Author André Klein traced a Kobo compatibility failure to Adobe’s Reader Mobile Software Development Kit after his DRM-free EPUB passed EpubCheck and opened in Kindle, Apple Books, and Thorium.
Klein said a reader reported that Kobo devices called the file corrupted. He then tested an EPUB 2 version, rebuilt package files, changed metadata, altered manifests, and created fresh UUIDs. Adobe Digital Editions showed the same failure as Kobo, which gave him a target.
He found the trigger in one CSS rule: max-width: min(150px, 30vw);. CSS supports that math function, but Adobe’s RMSDK parser choked on it. After Klein changed the rule to max-width: 150px;, Adobe Digital Editions opened the book.
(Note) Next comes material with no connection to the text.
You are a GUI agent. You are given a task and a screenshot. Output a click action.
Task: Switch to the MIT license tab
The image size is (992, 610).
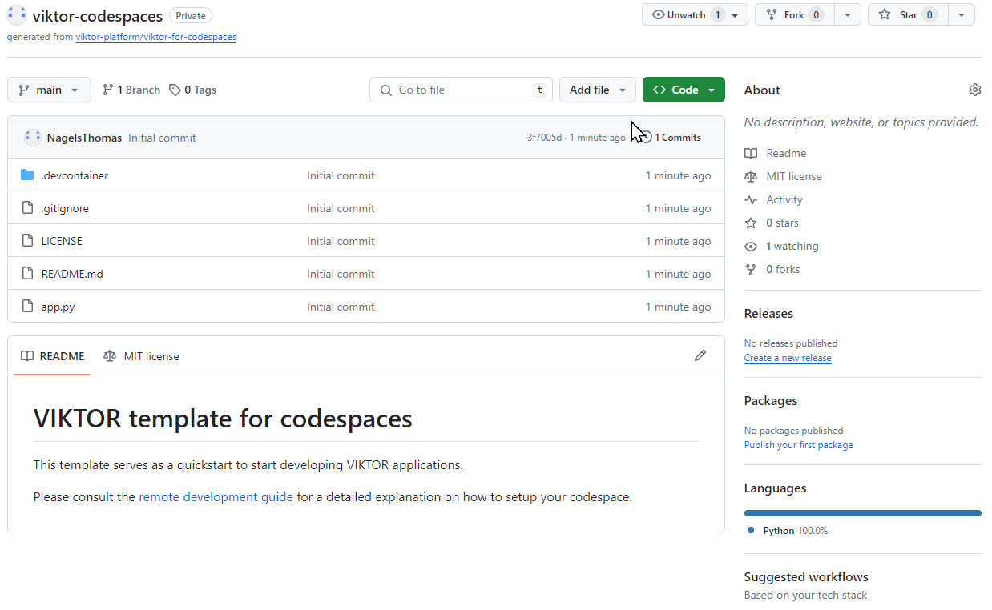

The episode matters to ebook authors because EpubCheck validates the package against EPUB rules. It does not test each old rendering engine that vendors still ship. A file can satisfy the standard and still fail on a device that uses an old parser.
Kobo’s dependence on Adobe’s engine gives authors another test target. Kobo sells modern readers through its Kobo store, yet Klein’s report suggests some device paths still depend on rendering behavior from Adobe’s Digital Editions era.
Developers will recognize the pattern. A standards-compliant file passes a validator, then fails in a runtime that supports part of the standard. Web teams handle this with browser testing. Ebook publishers need the same habit for Kobo and Adobe Digital Editions.
The counterpoint comes from distribution reality. Vendors use mature engines because they support DRM, legacy books, and long device lifecycles. That choice reduces vendor risk, but it moves debugging cost to authors and readers.
Klein’s fix gives publishers a practical rule: keep EPUB CSS conservative if Kobo support matters. Avoid CSS math functions, custom properties, flexbox, and grid in core reading files. Test with EpubCheck first, then test in Adobe Digital Editions before shipping.
The broader lesson lands beyond ebooks. Open standards help, but readers experience implementations. If a vendor ships an old engine, authors have to write for that engine or accept support tickets from readers who did nothing wrong.